• **WHAT THIS TASK INVOLVES**: Repeat exactly, and only, the lines from the one containing "Select Main Camera in the Hierarchy" through the last line of the data below.

• **DATA FOR ANALYSIS**:
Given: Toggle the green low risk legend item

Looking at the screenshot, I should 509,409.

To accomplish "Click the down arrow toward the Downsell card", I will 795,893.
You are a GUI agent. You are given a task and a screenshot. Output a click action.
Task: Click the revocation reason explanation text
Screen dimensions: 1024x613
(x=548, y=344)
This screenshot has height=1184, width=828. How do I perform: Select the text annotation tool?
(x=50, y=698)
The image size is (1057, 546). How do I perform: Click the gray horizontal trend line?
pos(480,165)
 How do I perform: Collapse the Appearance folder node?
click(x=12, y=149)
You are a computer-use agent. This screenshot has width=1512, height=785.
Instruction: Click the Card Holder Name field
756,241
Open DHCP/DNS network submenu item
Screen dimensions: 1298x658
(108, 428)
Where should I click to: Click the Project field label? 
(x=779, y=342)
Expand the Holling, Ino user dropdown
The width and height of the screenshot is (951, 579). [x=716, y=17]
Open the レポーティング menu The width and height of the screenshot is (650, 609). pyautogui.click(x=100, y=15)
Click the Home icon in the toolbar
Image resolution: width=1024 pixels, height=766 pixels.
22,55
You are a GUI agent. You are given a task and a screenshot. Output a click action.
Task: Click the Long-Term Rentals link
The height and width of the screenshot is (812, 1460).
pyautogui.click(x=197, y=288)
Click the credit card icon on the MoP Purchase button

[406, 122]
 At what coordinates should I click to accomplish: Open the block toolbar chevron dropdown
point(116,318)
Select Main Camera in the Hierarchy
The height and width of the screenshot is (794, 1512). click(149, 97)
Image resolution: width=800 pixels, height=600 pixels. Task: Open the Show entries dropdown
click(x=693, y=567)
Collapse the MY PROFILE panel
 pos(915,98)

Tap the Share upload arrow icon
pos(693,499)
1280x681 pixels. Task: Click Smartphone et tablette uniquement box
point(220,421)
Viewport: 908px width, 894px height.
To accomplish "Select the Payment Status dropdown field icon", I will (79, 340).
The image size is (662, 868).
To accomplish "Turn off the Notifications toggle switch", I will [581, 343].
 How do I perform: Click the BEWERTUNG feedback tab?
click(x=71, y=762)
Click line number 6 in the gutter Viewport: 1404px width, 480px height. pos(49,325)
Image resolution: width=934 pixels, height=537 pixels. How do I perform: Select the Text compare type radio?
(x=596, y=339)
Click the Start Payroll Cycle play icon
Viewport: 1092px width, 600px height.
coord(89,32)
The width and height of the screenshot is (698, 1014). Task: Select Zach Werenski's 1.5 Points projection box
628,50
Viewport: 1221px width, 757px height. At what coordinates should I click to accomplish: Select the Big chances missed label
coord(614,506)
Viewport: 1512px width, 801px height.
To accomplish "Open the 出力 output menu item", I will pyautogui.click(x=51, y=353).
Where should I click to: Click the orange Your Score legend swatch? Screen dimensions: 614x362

• **RESPONSE**:
Select Main Camera in the Hierarchy
The height and width of the screenshot is (794, 1512). click(149, 97)
Image resolution: width=800 pixels, height=600 pixels. Task: Open the Show entries dropdown
click(x=693, y=567)
Collapse the MY PROFILE panel
 pos(915,98)

Tap the Share upload arrow icon
pos(693,499)
1280x681 pixels. Task: Click Smartphone et tablette uniquement box
point(220,421)
Viewport: 908px width, 894px height.
To accomplish "Select the Payment Status dropdown field icon", I will (79, 340).
The image size is (662, 868).
To accomplish "Turn off the Notifications toggle switch", I will [581, 343].
 How do I perform: Click the BEWERTUNG feedback tab?
click(x=71, y=762)
Click line number 6 in the gutter Viewport: 1404px width, 480px height. pos(49,325)
Image resolution: width=934 pixels, height=537 pixels. How do I perform: Select the Text compare type radio?
(x=596, y=339)
Click the Start Payroll Cycle play icon
Viewport: 1092px width, 600px height.
coord(89,32)
The width and height of the screenshot is (698, 1014). Task: Select Zach Werenski's 1.5 Points projection box
628,50
Viewport: 1221px width, 757px height. At what coordinates should I click to accomplish: Select the Big chances missed label
coord(614,506)
Viewport: 1512px width, 801px height.
To accomplish "Open the 出力 output menu item", I will pyautogui.click(x=51, y=353).
Where should I click to: Click the orange Your Score legend swatch? Screen dimensions: 614x362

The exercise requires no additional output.